The brine was the best part of these pickles. The white watermelon rind just acts like a sponge and holds in all the juicy goodness. We had some pieces with more watermelon flesh than others, to give it a try, and they were definitely not as good. The flesh pickled in the brine was slightly bitter, with the original flesh flavor battling it out with the brine and losing.

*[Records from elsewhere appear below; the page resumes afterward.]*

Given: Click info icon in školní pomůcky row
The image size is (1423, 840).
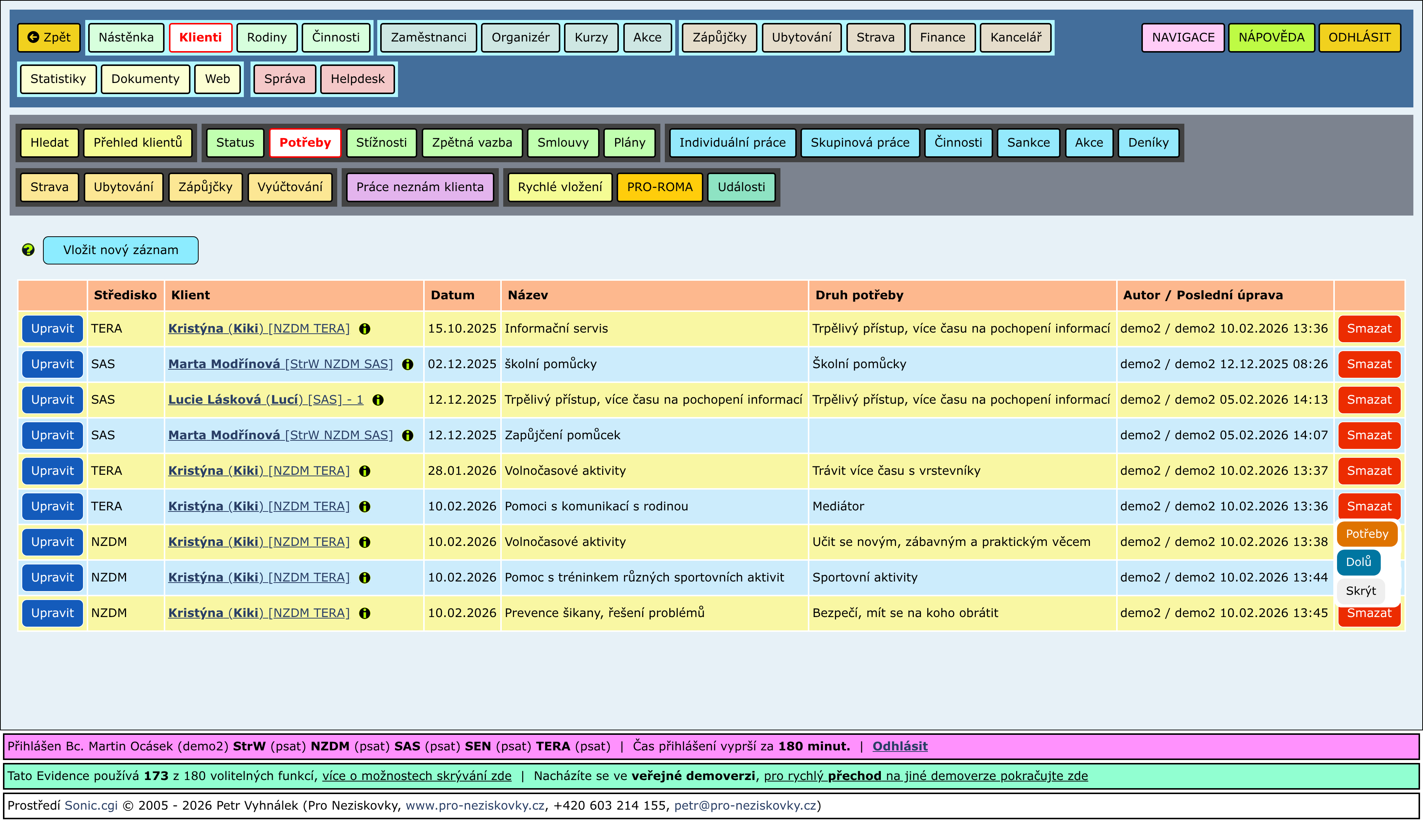Looking at the screenshot, I should pyautogui.click(x=408, y=364).
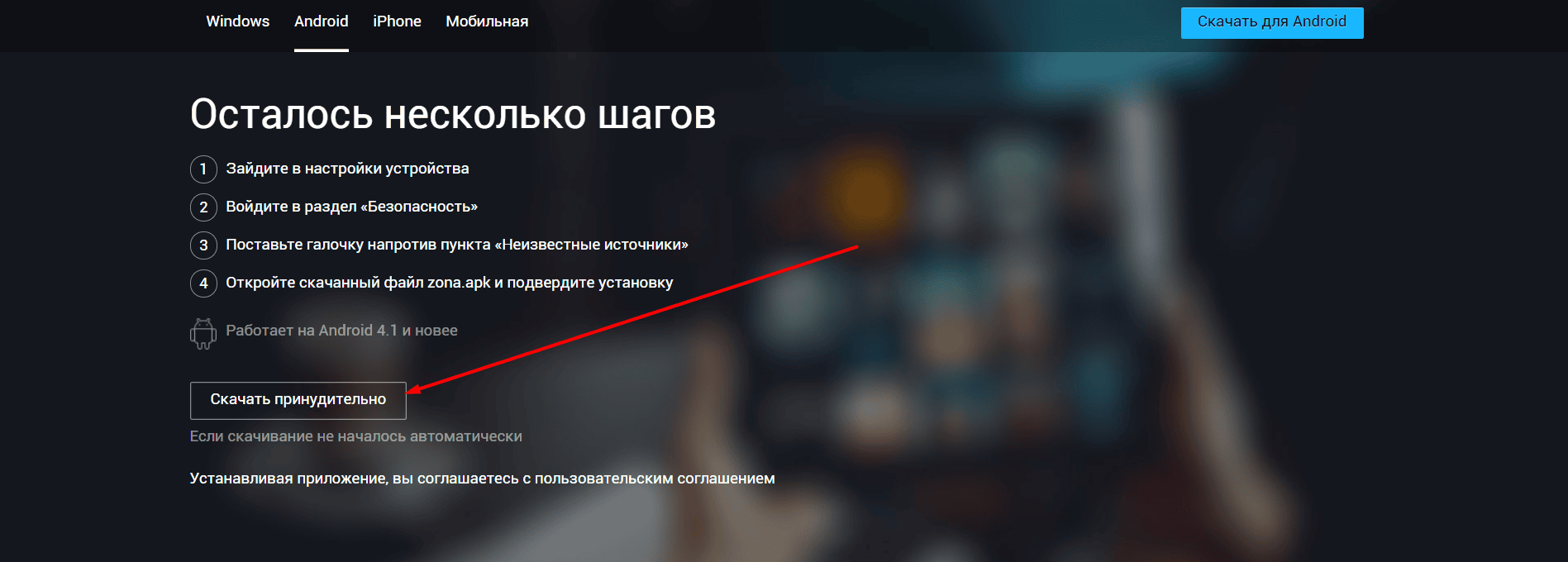Screen dimensions: 1568x562
Task: Click the Работает на Android 4.1 note
Action: pyautogui.click(x=341, y=331)
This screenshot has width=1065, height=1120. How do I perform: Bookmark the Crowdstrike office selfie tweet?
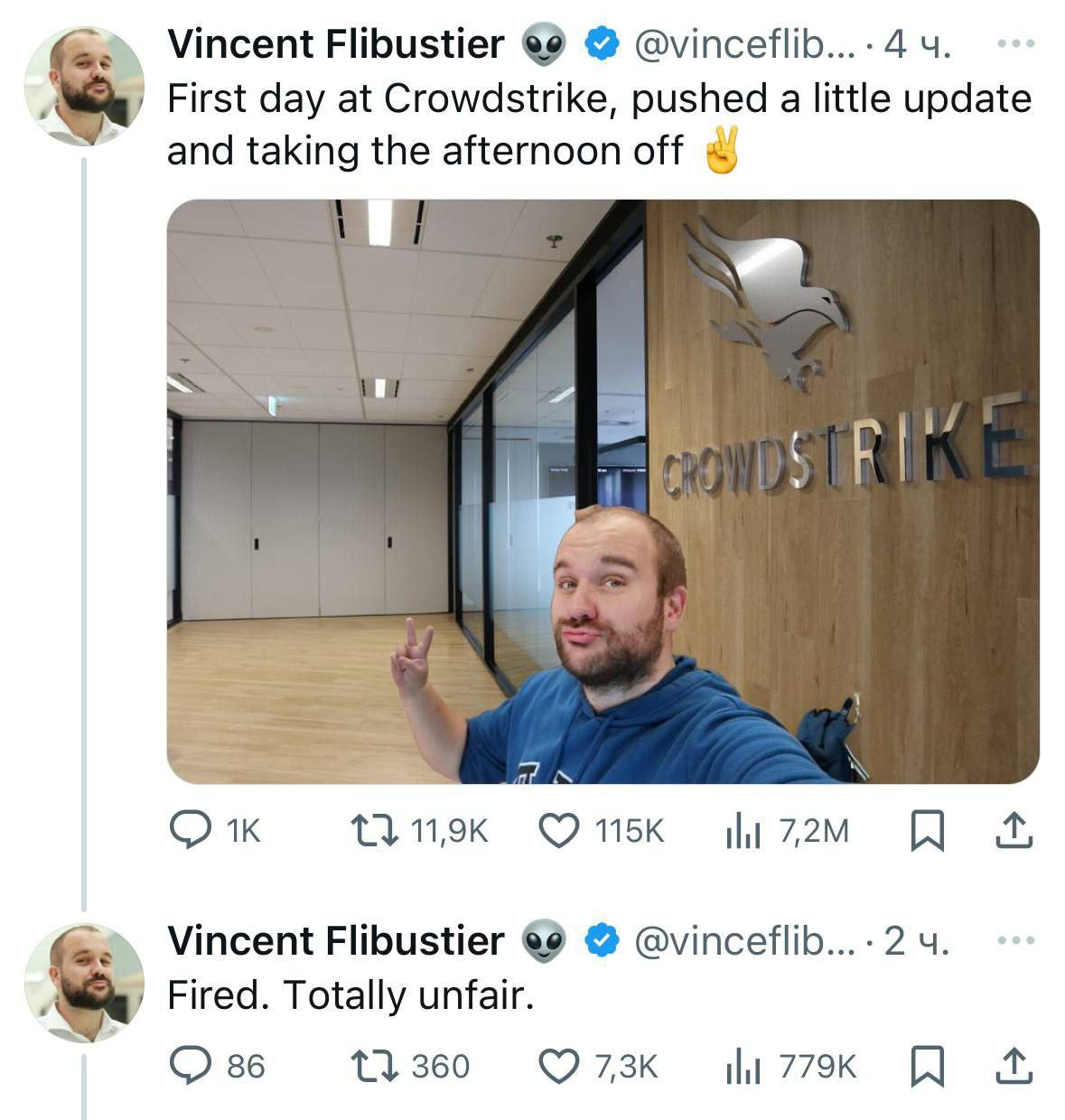927,830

Let’s break this out by the quart, since we know our lovely readers will not make the same mistake we did:
|Watermelon Rind||$0.00||20 minutes|
|White Vinegar (1/2 cup)||$0.06||0|
|Apple Cider Vinegar (1/2 cup)||$0.50||0|
|Cinnamon (1/2 teaspoon)||$0.05||0|
|Star Anise (1)||$0.09||0|
|Sugar (1 cup)||$0.26||0|
This assumes you were already going to buy and consume delicious watermelon, so the rind is free (all other values price checked online or at the store). As you can see, the majority of the cost is the apple cider vinegar. You can halve the cost of this recipe by only using white vinegar, which will probably still be delicious. Assuming you start the brine on the stove before you start cutting the rind, and only make a quart, you should be done in an hour, depending on how fast you can slice ‘n’ dice.
Eh…maybe? For about a dollar you can transform rind into pickles, which is fun and magical…on the other hand, this post has been sitting for months and we have yet to make watermelon rind pickles again.